## Source text
START

Herman Melville's Moby-Dick is the great American text. It is the novel everyone reads at school or college; the book against which American literature measures itself. So setting out to write a novel complementary to Moby-Dick is supremely ambitious for an American writer. Sena Jeter Naslund has presumed to do it because Melville's tale of Captain Ahab's obsessive pursuit of the white whale that deprived him of his leg is specifically about men. Her companion piece is about women, and her heroine is the wife Ahab refers to in a few passages as a "sweet, resigned girl" whom he wedded when he was past 50 and left to go to sea.

Jeter Naslund makes this "sweet, resigned girl" into a brave, unconventional adventurer called Una Spenser. As a child she incurs the violent wrath of her pious Kentucky father by failing to believe in God. She is sent to live with her aunt, uncle and little cousin in a lighthouse, where she learns to love the sea. She runs, improbably, away to sea disguised as a cabin boy. She survives months adrift in an open boat after her ship is wrecked by a (black) whale. She "marries" without the bother of a formal ceremony - three times. She lives where and how she pleases, abandoning those who would hold her back, driven on by her desire for experience, will to survive and carelessness of mores.

In one of several self-referential parts, Jeter Naslund compares the two towers of Chartres Cathedral, built in different centuries, to (by implication) her narrative and Melville's. The books, like the towers, may be quite different, but they belong together. Unfortunately, being different but related does not necessarily make two stories equal. Nor does length necessarily make an epic. Jeter Naslund's elaborate history has its strengths , notably the characters who inhabit and visit the lighthouse of Una's youth, and the evocation of places and of shipboard life.

But the book fails to mirror, or even apparently to perceive, one of Melville's crucial contributions. Moby-Dick is a landmark of American literature because, like Tristram Shandy or Ulysses, it was innovative in form. It changed the possibilities of what a novel could be. It used both narrative description and dramatic dialogue. It devoted chapters to the contemplation of detail. It was experimental with language.

Ahab's Wife does none of this. Although it has several narrative voices, and it successfully imitates florid 19th-century prose, its consistency is varied only by the archaisms of Quaker speech or the imperfections of illiteracy. And there is no sense that the book is ground-breaking with form.

END

## Exercise set
(a) Using the review of Ahab's Wife, decide whether each statement agrees with it. Answer yes or no, and quote the review's deciding words. (i) Una is sent to live with her grandparents in a lighthouse. (ii) Ahab married his wife when he was past 50. (iii) Una's ship is wrecked by a white whale.
(b) Translate this sentence from the review of Ahab's Wife into Spanish: "It changed the possibilities of what a novel could be."
(c) In the review of Ahab's Wife, what does Jeter Naslund compare the two towers of Chartres Cathedral to?

## Dataset extract
START

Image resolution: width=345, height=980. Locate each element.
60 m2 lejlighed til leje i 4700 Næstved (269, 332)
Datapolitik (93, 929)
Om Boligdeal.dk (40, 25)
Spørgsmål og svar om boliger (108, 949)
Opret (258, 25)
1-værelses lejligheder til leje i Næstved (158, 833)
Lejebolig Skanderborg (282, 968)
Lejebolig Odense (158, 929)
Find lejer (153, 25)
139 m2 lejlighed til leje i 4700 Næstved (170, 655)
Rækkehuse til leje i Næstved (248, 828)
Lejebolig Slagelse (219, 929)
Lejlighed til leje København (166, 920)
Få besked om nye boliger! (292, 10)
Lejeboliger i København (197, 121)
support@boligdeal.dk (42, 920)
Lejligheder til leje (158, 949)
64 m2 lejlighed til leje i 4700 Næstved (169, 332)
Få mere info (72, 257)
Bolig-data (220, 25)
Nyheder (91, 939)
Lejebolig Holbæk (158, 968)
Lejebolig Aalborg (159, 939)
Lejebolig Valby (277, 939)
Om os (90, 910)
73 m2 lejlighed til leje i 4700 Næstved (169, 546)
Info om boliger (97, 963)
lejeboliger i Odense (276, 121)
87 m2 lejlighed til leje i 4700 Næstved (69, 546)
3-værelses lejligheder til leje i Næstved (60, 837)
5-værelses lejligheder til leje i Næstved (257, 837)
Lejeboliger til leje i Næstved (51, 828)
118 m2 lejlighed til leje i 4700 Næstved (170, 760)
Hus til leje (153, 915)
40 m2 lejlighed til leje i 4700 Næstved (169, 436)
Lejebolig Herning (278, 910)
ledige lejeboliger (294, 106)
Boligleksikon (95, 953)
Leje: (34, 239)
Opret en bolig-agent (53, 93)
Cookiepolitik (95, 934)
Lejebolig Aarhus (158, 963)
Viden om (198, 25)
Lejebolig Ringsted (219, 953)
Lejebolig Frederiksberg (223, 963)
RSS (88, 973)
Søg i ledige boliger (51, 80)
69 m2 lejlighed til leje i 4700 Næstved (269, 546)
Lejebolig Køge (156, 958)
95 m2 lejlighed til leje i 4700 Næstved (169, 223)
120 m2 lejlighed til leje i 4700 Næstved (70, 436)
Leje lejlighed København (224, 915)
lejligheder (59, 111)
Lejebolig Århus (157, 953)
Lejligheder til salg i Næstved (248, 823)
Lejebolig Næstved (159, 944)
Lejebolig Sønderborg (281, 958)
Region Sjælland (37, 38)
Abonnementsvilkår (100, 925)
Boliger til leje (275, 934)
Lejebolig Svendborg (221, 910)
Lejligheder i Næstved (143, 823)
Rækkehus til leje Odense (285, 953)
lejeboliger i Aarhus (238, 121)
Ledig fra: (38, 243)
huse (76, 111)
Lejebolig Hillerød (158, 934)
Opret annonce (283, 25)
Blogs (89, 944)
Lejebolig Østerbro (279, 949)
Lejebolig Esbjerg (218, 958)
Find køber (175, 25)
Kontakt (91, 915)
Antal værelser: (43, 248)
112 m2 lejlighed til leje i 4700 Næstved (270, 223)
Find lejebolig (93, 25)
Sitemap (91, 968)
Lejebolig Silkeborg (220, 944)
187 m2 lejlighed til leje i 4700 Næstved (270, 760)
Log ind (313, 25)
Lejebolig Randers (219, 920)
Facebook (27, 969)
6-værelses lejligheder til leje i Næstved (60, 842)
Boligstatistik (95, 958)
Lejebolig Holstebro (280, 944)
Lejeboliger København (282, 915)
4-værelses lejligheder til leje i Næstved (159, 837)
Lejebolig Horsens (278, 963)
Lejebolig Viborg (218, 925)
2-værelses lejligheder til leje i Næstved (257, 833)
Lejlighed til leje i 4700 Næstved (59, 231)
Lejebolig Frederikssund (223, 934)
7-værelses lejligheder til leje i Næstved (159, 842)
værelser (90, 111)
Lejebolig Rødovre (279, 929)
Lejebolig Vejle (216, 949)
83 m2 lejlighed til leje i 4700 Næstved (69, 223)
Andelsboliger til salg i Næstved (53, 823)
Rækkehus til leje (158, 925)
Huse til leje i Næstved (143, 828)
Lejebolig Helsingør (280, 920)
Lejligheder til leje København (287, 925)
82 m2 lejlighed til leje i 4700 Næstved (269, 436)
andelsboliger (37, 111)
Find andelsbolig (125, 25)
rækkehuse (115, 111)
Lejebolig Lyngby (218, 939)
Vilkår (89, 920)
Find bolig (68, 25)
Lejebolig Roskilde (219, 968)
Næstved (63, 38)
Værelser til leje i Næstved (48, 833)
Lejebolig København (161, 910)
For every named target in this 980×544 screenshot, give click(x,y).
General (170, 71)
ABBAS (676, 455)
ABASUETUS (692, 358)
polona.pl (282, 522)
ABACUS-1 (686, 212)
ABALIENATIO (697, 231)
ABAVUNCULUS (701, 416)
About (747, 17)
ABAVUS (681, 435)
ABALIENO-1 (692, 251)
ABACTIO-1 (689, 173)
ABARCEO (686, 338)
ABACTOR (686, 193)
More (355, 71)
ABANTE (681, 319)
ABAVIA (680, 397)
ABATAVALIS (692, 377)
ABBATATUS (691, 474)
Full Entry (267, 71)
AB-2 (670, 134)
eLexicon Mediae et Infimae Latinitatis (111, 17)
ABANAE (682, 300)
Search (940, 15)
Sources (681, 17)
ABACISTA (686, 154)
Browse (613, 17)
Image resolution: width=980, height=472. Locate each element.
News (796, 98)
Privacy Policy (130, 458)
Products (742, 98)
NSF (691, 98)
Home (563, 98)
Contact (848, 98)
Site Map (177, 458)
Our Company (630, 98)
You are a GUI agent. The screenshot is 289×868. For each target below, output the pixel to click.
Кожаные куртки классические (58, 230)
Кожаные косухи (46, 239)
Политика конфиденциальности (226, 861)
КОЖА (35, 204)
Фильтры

END

## In response
(a)
(i) No: "She is sent to live with her aunt, uncle and little cousin in a lighthouse"
(ii) Yes: "whom he wedded when he was past 50"
(iii) No: "after her ship is wrecked by a (black) whale"

(b) Cambió las posibilidades de lo que podía ser una novela.

(c) By implication, she compares them to her narrative and Melville's.